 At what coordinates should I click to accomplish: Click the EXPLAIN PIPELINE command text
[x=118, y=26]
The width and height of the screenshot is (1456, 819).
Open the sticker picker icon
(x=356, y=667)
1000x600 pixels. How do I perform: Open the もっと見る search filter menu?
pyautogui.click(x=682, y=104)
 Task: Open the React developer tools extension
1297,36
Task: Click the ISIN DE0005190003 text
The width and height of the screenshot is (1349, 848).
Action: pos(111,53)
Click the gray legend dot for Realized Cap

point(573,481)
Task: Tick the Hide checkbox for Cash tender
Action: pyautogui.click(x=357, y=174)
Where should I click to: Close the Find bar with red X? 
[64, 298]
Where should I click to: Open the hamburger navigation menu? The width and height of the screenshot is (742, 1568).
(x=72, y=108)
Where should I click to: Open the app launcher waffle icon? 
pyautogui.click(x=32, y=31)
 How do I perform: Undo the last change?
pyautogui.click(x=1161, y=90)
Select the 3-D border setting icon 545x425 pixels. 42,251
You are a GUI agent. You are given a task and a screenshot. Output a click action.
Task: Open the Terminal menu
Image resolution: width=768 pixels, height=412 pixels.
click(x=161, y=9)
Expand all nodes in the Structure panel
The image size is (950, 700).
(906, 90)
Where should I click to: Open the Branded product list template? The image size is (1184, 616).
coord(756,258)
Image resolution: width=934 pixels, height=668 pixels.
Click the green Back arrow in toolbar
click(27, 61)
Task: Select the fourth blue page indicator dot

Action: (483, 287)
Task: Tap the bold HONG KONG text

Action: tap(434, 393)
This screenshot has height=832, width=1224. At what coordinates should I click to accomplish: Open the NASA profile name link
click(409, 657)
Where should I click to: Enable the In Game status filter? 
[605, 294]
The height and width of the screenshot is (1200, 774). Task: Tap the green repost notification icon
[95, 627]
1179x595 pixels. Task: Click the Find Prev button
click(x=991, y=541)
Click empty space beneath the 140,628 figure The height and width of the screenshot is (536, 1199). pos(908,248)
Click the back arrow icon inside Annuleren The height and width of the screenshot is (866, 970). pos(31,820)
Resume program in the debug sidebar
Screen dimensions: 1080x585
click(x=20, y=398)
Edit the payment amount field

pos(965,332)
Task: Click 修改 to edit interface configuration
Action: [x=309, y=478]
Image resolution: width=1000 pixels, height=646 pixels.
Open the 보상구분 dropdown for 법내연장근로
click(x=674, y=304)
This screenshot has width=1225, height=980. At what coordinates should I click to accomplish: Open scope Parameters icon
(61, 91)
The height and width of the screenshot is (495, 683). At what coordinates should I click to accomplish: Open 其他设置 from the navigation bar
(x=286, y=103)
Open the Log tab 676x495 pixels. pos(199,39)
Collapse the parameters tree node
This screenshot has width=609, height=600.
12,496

#### [Problem to solve]
Rewrite the listing with "Where should I click to" swapped for "Which spot should I click to" and everything else left unchanged.

#### [Result below]
 At what coordinates should I click to accomplish: Click the EXPLAIN PIPELINE command text
[x=118, y=26]
The width and height of the screenshot is (1456, 819).
Open the sticker picker icon
(x=356, y=667)
1000x600 pixels. How do I perform: Open the もっと見る search filter menu?
pyautogui.click(x=682, y=104)
 Task: Open the React developer tools extension
1297,36
Task: Click the ISIN DE0005190003 text
The width and height of the screenshot is (1349, 848).
Action: pos(111,53)
Click the gray legend dot for Realized Cap

point(573,481)
Task: Tick the Hide checkbox for Cash tender
Action: pyautogui.click(x=357, y=174)
Which spot should I click to: Close the Find bar with red X? 
[64, 298]
Which spot should I click to: Open the hamburger navigation menu? The width and height of the screenshot is (742, 1568).
(x=72, y=108)
Which spot should I click to: Open the app launcher waffle icon? 
pyautogui.click(x=32, y=31)
 How do I perform: Undo the last change?
pyautogui.click(x=1161, y=90)
Select the 3-D border setting icon 545x425 pixels. 42,251
You are a GUI agent. You are given a task and a screenshot. Output a click action.
Task: Open the Terminal menu
Image resolution: width=768 pixels, height=412 pixels.
click(x=161, y=9)
Expand all nodes in the Structure panel
The image size is (950, 700).
(906, 90)
Which spot should I click to: Open the Branded product list template? The image size is (1184, 616).
coord(756,258)
Image resolution: width=934 pixels, height=668 pixels.
Click the green Back arrow in toolbar
click(27, 61)
Task: Select the fourth blue page indicator dot

Action: (483, 287)
Task: Tap the bold HONG KONG text

Action: tap(434, 393)
This screenshot has height=832, width=1224. At what coordinates should I click to accomplish: Open the NASA profile name link
click(409, 657)
Which spot should I click to: Enable the In Game status filter? 
[605, 294]
The height and width of the screenshot is (1200, 774). Task: Tap the green repost notification icon
[95, 627]
1179x595 pixels. Task: Click the Find Prev button
click(x=991, y=541)
Click empty space beneath the 140,628 figure The height and width of the screenshot is (536, 1199). pos(908,248)
Click the back arrow icon inside Annuleren The height and width of the screenshot is (866, 970). pos(31,820)
Resume program in the debug sidebar
Screen dimensions: 1080x585
click(x=20, y=398)
Edit the payment amount field

pos(965,332)
Task: Click 修改 to edit interface configuration
Action: [x=309, y=478]
Image resolution: width=1000 pixels, height=646 pixels.
Open the 보상구분 dropdown for 법내연장근로
click(x=674, y=304)
This screenshot has width=1225, height=980. At what coordinates should I click to accomplish: Open scope Parameters icon
(61, 91)
The height and width of the screenshot is (495, 683). At what coordinates should I click to accomplish: Open 其他设置 from the navigation bar
(x=286, y=103)
Open the Log tab 676x495 pixels. pos(199,39)
Collapse the parameters tree node
This screenshot has width=609, height=600.
12,496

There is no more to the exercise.